Let’s forget for a minute that psychiatrists, for the most part, receive almost no training in the area of addiction. Let’s forget social workers and therapists also receive little training and often harbor prejudice against substance abusers.

Now I know everyone’s story isn’t mine. Some people do need medication. My beef with the white coats is the psychiatric evaluations that occur at ground zero of addiction recovery. Day 1: going through withdrawal symptoms like an Afghan poppy farmer. Did psychiatric evaluation. Doctor said I was crazy.

That pretty much sums up my experience at mental health facilities. Go in for substance abuse. Leave with a mental health condition. And thinking I’m crazy. Ok, maybe I was a little crazy. But it was mainly the drugs. Mainly.

There MUST be a stabilizing period, a time where the body can begin to heal, before the shrinks arrive armed with prescription pads and mental disorders. Unfortunately that’s not going to happen.

What is going to happen?

In the coming years, you will slowly see 12 step programming phased out of addiction treatment centers. The old saying, “He who makes the money makes the rules” fits this scenario perfect.

Health insurance providers say, “We want addiction medicine, harm reduction and that’s all we will cover.”

Addiction treatment responds, “Ok, that’s all we will offer.”

And it’s just that simple.

In the process, 12 step programs wither and die. Rehab centers provide the lifeblood of recovery fellowships like Alcoholics Anonymous. Treatment facilities are to sober communities what the minor leagues are to Major League Baseball.


Now it’s easy to blame health insurance companies. There’s just-cause too, as Cigna settled out of court due to their denial of substance abuse and mental health claims. Yet the principle of anonymity espoused in Alcoholics Anonymous bears partial responsibility. By refusing to open its doors to researchers, it’s difficult to conduct, well, research.

Now I have to give credit where credit is due. Matthew Leichter, a researcher, recently wrote an article on The Fix that inspired this article. I thought I could use his work and build on it with my own experience, since he doesn’t appear to have any personal experience with substance abuse.

To me, a researcher without personal substance abuse experience is a lot like a commentator on sports versus an athlete who plays the game. It’s easy to watch and read and study, but it’s no substitute for playing the game.

Mr. Leichter’s article cites several studies that conclude 12 step programs are not effective. I wonder if he read this study, or this study, or this study, or this study.

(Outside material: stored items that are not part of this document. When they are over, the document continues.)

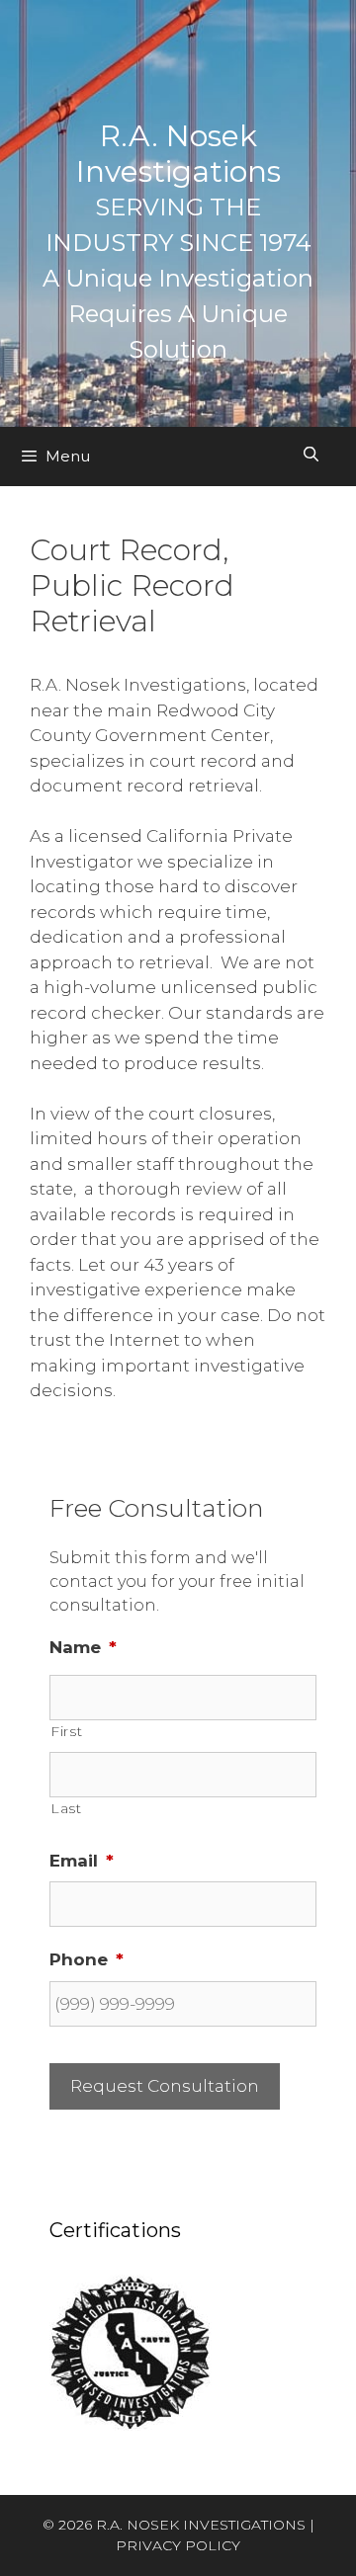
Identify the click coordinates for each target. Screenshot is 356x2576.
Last (66, 1808)
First (66, 1731)
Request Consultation (164, 2086)
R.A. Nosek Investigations (178, 154)
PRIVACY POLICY (178, 2545)
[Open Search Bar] (311, 454)
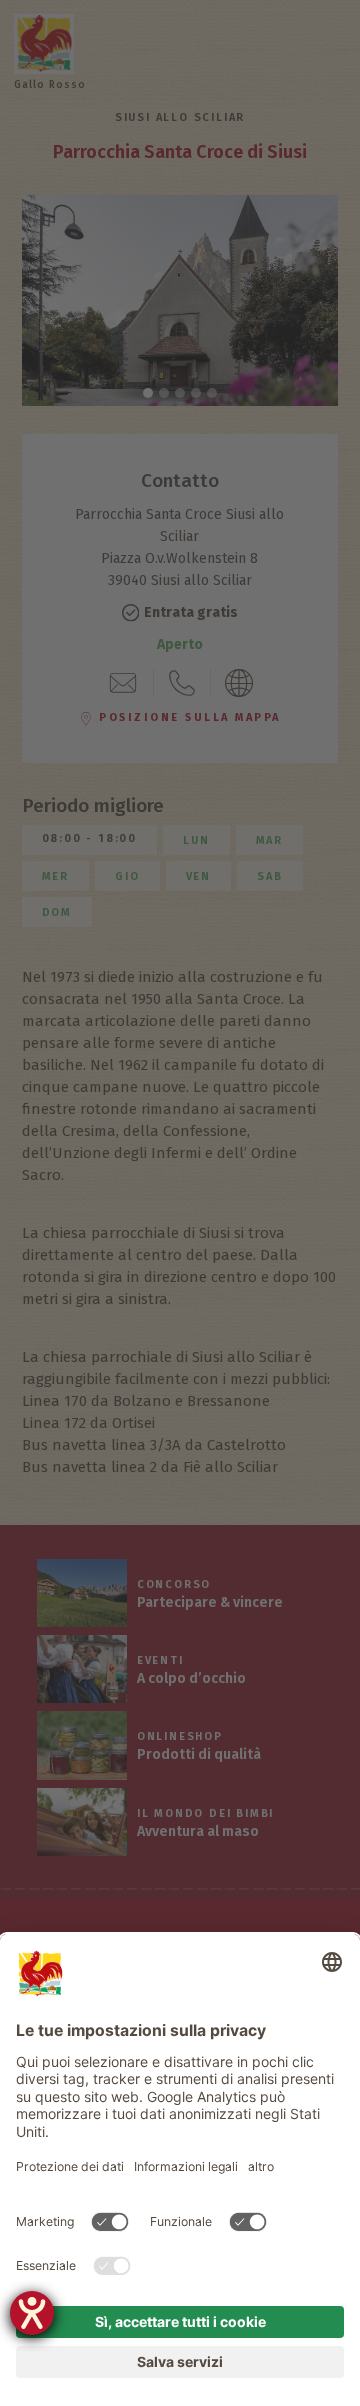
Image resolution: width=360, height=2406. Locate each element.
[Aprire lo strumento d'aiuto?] (32, 2313)
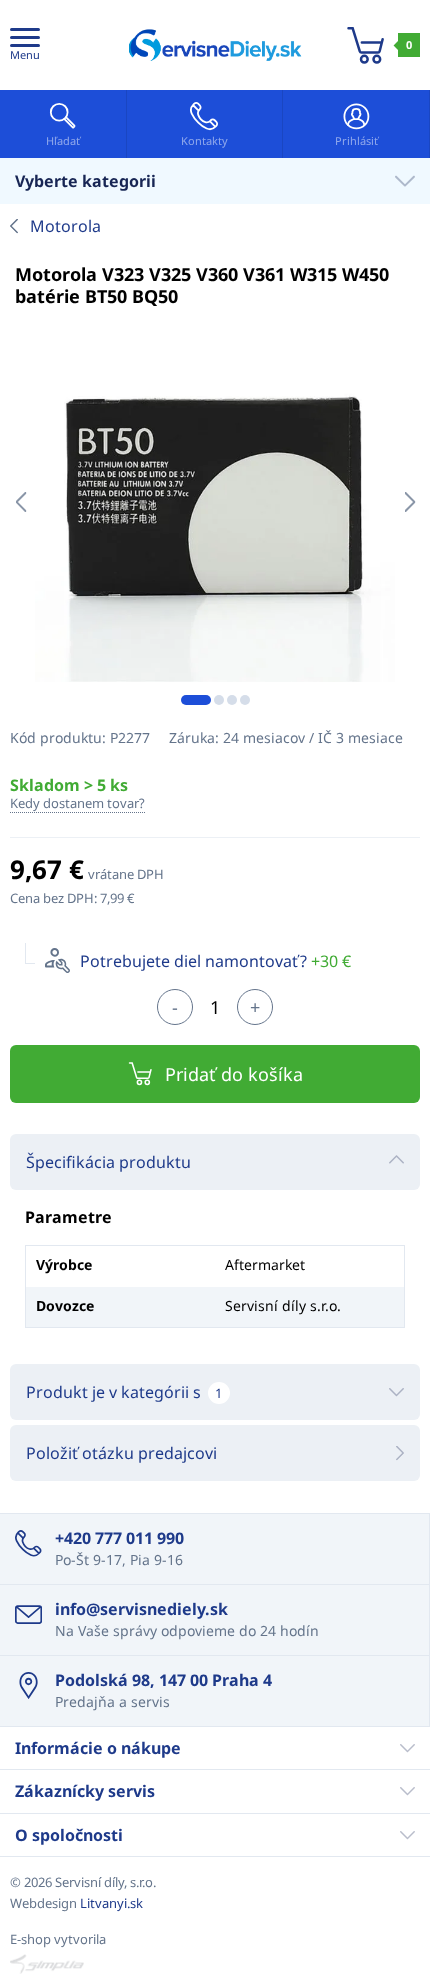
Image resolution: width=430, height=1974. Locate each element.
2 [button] (219, 700)
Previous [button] (20, 502)
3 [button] (232, 700)
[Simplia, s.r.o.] (215, 1964)
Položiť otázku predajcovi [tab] (121, 1453)
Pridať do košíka (234, 1074)
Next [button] (409, 502)
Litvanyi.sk (111, 1903)
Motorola (65, 226)
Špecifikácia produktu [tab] (108, 1162)
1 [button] (196, 700)
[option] (215, 502)
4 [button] (245, 700)
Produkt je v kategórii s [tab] (124, 1392)
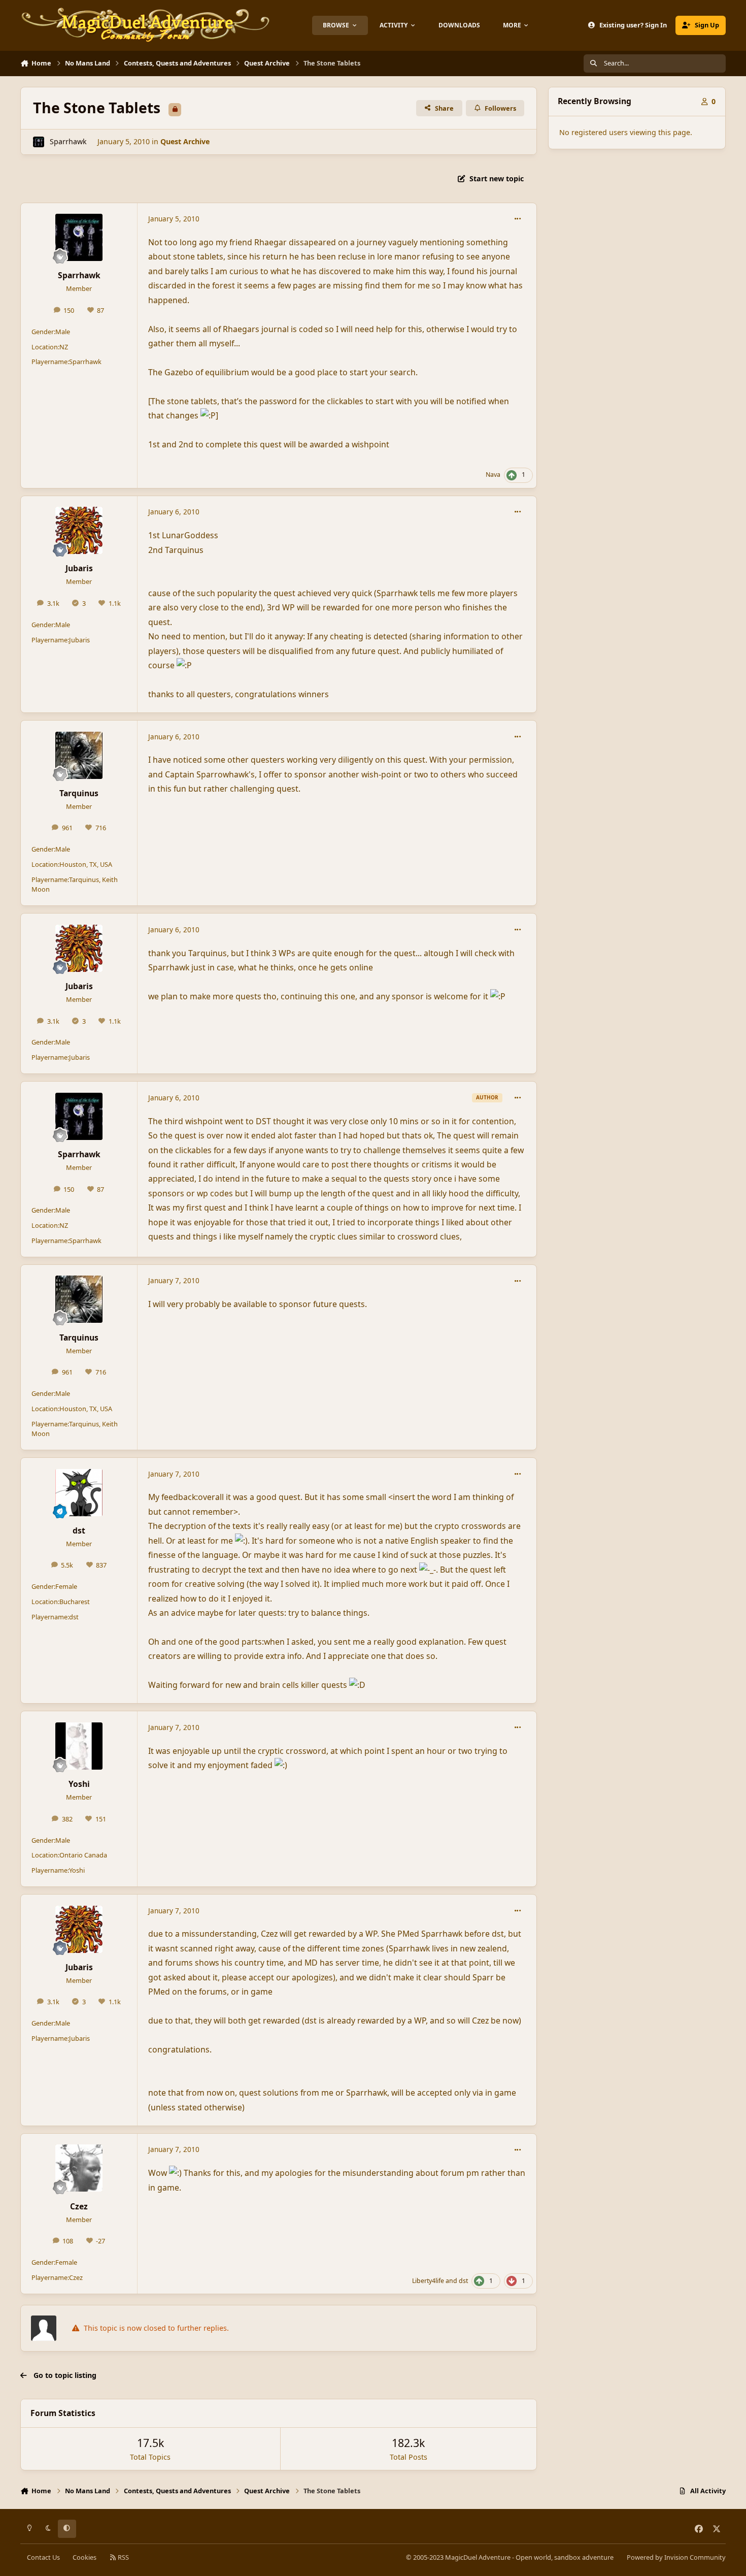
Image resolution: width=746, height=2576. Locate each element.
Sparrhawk (68, 141)
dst (79, 1530)
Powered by (676, 2557)
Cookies (84, 2557)
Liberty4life (428, 2280)
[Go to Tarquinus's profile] (79, 755)
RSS (122, 2557)
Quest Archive (185, 141)
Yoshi (79, 1783)
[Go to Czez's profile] (79, 2168)
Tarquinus (78, 793)
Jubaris (79, 568)
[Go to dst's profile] (79, 1492)
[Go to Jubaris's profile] (79, 530)
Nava (493, 474)
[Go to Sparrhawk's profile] (38, 142)
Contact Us (43, 2557)
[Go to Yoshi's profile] (79, 1746)
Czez (79, 2206)
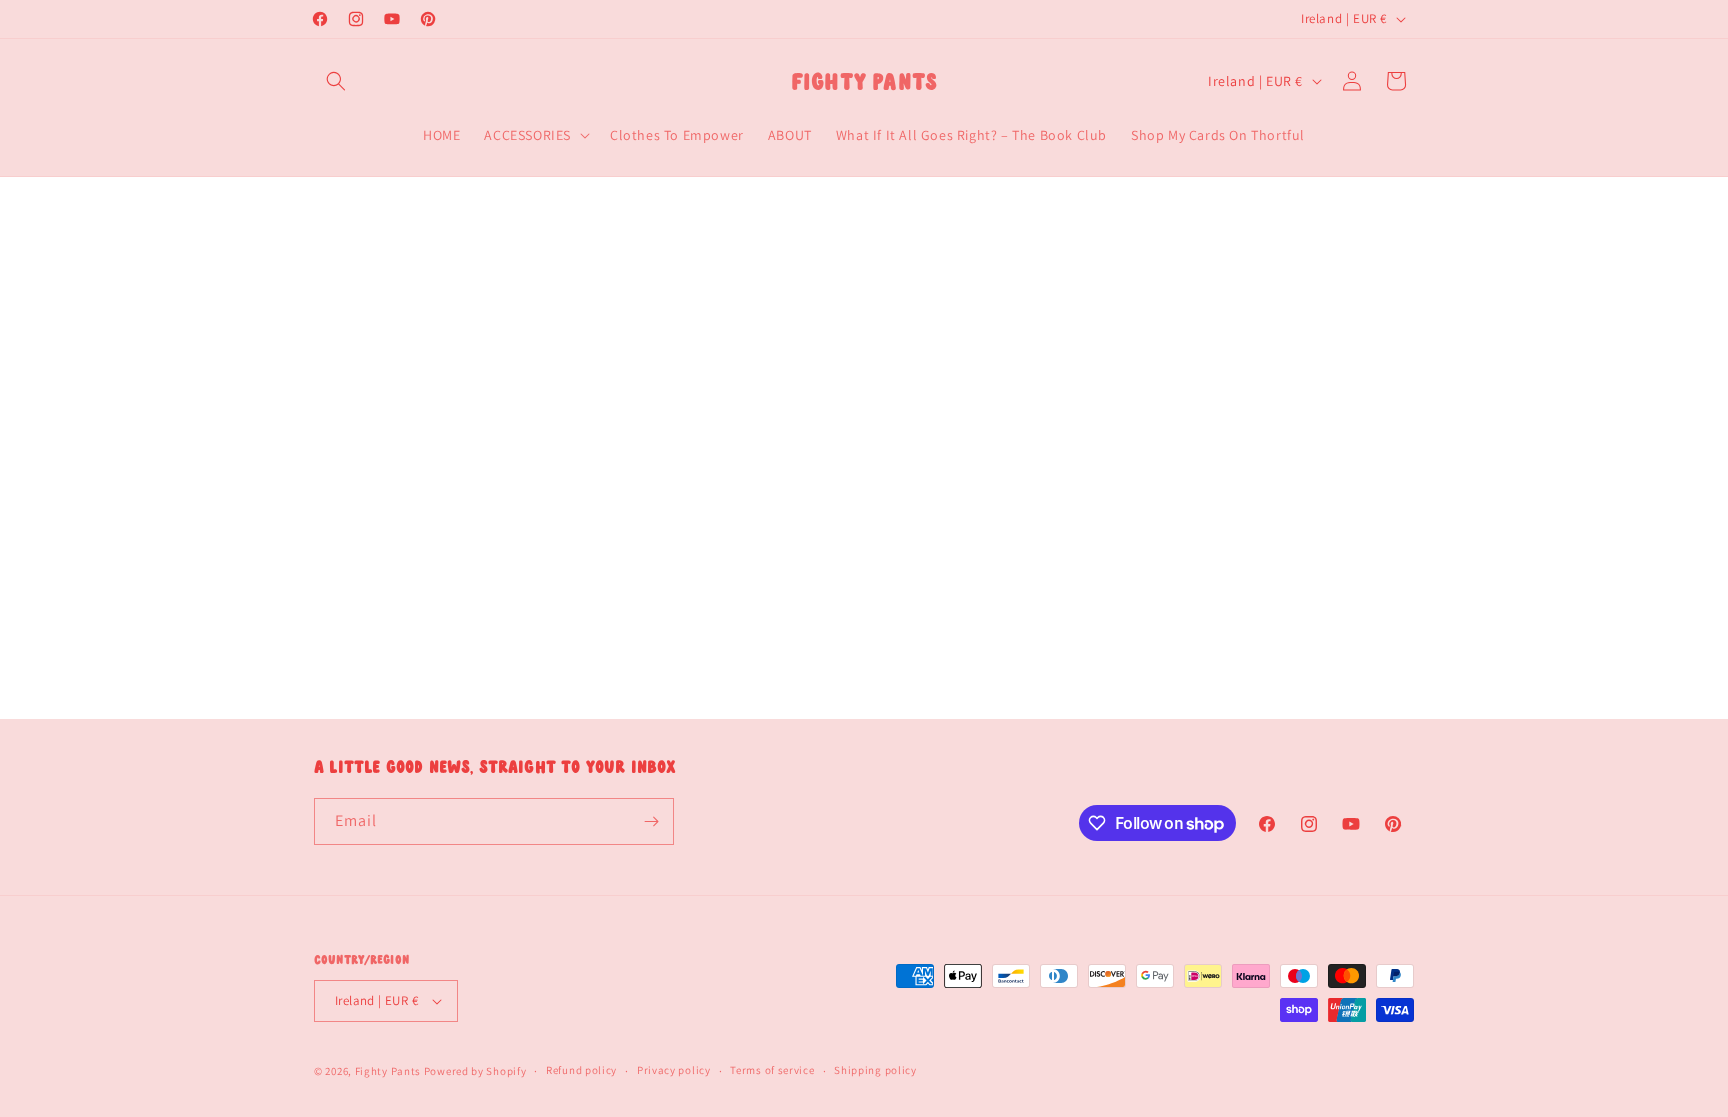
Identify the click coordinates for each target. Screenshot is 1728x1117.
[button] (336, 81)
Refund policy (581, 1070)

You get the idea.

Truth is, the health care industry doesn’t like 12 step fellowships because they are free and unable to profit from them.

But with the fall of 12 steps in addiction treatment, and AA membership dwindling, I can’t help thinking of a day when my support group isn’t there to support my recovery. What will I do then? What will people do who can’t afford high-roller services like private therapists and counselors?

Guess I should start putting aside a therapist fund. Without the support I’ve found in 12 step fellowships, I’m going to need all the counseling I can get. Remember, I’m Bipolar I and II with major depressive disorder with personality disorders and another unspeakable disorder.